Data excerpts
########
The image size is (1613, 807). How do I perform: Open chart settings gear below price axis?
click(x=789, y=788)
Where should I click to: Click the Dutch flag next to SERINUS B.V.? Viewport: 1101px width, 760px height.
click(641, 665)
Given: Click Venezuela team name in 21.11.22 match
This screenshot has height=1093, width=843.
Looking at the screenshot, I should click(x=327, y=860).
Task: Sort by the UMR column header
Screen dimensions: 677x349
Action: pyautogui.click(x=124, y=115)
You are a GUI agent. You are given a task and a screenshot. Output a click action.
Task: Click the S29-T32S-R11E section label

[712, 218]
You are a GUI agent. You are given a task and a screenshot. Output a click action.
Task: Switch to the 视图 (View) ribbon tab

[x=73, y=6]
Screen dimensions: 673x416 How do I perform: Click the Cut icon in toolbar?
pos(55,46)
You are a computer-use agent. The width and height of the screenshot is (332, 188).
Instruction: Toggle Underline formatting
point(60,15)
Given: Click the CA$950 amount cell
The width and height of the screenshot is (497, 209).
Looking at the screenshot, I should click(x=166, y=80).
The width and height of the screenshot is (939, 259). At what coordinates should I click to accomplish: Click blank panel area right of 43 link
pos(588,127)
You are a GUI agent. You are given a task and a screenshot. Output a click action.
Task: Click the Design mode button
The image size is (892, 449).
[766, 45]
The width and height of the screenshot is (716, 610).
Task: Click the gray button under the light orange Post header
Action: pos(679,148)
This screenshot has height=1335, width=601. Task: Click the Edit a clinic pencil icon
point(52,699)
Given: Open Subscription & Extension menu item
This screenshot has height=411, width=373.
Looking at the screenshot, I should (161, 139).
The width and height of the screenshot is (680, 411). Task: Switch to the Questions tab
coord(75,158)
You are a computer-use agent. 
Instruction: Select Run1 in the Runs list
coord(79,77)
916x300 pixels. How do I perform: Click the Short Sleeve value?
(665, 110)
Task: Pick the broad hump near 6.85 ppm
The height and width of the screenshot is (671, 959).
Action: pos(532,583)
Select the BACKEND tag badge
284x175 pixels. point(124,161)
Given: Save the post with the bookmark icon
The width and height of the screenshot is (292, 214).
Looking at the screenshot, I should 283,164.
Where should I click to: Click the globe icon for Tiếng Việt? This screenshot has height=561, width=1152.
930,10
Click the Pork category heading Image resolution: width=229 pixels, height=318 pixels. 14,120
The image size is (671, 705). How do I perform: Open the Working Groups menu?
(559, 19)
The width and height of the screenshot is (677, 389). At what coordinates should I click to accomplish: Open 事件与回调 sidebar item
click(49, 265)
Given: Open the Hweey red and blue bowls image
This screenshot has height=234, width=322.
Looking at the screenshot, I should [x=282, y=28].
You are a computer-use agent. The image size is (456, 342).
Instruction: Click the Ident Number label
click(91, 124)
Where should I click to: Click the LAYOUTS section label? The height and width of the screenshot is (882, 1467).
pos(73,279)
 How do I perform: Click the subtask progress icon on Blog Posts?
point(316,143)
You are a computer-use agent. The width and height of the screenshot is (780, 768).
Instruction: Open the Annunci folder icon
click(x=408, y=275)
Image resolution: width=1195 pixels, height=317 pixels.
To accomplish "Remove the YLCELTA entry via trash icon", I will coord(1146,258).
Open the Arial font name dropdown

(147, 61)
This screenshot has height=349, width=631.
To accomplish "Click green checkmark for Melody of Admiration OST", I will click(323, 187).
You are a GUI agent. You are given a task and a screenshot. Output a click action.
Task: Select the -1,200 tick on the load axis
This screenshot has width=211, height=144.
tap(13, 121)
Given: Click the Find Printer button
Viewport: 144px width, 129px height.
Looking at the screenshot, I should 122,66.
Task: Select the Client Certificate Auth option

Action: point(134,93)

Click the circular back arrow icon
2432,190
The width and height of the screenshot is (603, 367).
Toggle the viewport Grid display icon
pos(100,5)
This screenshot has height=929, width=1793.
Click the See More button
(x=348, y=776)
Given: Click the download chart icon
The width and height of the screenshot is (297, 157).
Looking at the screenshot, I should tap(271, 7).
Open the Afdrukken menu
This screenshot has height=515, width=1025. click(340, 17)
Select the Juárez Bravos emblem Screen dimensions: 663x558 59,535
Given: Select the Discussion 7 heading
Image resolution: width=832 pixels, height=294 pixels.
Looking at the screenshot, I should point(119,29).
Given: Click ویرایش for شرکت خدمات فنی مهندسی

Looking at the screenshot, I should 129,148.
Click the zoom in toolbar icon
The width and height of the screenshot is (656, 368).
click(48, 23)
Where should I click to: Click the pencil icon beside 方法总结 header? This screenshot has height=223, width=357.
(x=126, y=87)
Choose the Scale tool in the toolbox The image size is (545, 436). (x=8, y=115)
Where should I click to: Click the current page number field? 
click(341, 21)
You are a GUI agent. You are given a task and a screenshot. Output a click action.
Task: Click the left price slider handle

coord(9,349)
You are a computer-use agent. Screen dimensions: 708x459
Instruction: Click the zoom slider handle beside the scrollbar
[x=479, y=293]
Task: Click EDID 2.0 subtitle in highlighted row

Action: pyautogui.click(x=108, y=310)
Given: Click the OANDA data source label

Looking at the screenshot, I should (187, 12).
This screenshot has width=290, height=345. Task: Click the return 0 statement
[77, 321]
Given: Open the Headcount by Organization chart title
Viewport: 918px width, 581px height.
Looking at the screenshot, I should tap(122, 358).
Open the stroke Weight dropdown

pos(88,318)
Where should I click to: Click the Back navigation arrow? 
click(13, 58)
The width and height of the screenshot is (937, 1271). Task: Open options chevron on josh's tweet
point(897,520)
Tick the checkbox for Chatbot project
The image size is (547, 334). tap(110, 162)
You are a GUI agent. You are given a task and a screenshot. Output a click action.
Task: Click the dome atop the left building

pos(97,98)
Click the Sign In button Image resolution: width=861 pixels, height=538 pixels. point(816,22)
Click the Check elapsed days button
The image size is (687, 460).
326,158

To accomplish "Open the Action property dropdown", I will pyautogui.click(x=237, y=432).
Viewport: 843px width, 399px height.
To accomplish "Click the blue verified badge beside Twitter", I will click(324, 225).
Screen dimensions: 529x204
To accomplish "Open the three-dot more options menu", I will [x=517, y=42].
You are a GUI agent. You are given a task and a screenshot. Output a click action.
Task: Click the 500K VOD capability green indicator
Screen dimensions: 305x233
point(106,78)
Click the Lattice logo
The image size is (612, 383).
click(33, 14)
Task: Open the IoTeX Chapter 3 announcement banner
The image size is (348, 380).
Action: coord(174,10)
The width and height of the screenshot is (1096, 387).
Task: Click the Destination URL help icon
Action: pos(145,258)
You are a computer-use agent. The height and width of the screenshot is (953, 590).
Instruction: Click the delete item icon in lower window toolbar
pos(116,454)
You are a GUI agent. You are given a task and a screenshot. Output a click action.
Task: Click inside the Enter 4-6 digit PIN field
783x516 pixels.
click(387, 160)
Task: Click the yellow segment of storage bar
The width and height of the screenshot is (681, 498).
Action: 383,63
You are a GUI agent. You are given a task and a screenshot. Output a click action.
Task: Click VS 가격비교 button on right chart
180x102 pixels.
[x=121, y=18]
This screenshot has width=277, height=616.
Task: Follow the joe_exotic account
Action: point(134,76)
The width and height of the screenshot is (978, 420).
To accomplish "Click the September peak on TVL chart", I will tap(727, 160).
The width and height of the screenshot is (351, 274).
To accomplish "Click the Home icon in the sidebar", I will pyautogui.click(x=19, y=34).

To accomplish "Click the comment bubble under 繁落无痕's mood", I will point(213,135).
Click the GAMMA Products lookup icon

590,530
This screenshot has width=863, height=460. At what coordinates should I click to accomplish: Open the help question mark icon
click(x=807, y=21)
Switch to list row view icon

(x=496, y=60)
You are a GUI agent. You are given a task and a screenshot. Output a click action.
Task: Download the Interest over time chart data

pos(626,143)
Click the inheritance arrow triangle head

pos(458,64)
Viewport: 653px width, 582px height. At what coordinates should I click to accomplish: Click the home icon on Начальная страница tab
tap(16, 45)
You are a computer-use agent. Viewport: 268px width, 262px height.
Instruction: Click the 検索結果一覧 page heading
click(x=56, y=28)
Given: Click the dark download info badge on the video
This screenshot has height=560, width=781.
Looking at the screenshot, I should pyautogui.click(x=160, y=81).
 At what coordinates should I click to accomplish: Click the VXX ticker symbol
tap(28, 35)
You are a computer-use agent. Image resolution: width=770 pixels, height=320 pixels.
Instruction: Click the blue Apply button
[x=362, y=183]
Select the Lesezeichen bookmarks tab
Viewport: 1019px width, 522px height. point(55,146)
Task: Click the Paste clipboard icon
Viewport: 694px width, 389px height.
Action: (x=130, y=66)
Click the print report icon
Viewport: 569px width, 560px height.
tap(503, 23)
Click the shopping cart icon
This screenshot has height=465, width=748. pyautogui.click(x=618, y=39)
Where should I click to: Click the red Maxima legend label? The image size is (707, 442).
########
◆ WHAT TO PRODUCE
State the number of lines in the records that include the word "green", and add nothing to it.

◆ OUTPUT FOR THIS TASK
2